→ **RECORDS TO PROCESS**:
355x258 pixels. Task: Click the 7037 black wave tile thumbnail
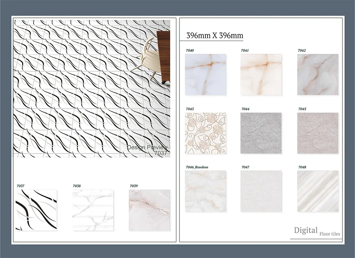click(x=36, y=210)
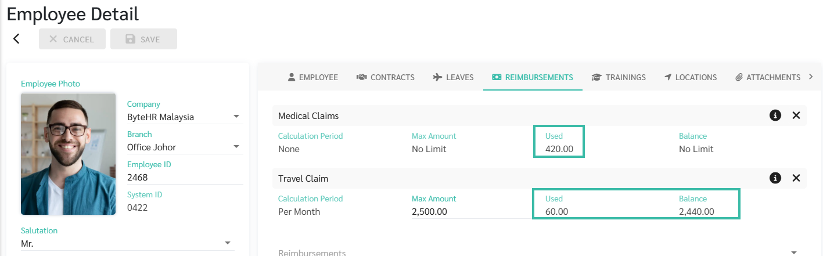Viewport: 823px width, 256px height.
Task: Click the employee photo
Action: pyautogui.click(x=69, y=154)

→ **TO DO**: The listing should be transcribed in full, exactly, and without its pictures.

→ **FINAL ANSWER**:
355x258 pixels. Task: Click the 7037 black wave tile thumbnail
click(x=36, y=210)
Viewport: 823px width, 256px height.
Task: Click the employee photo
Action: pyautogui.click(x=69, y=154)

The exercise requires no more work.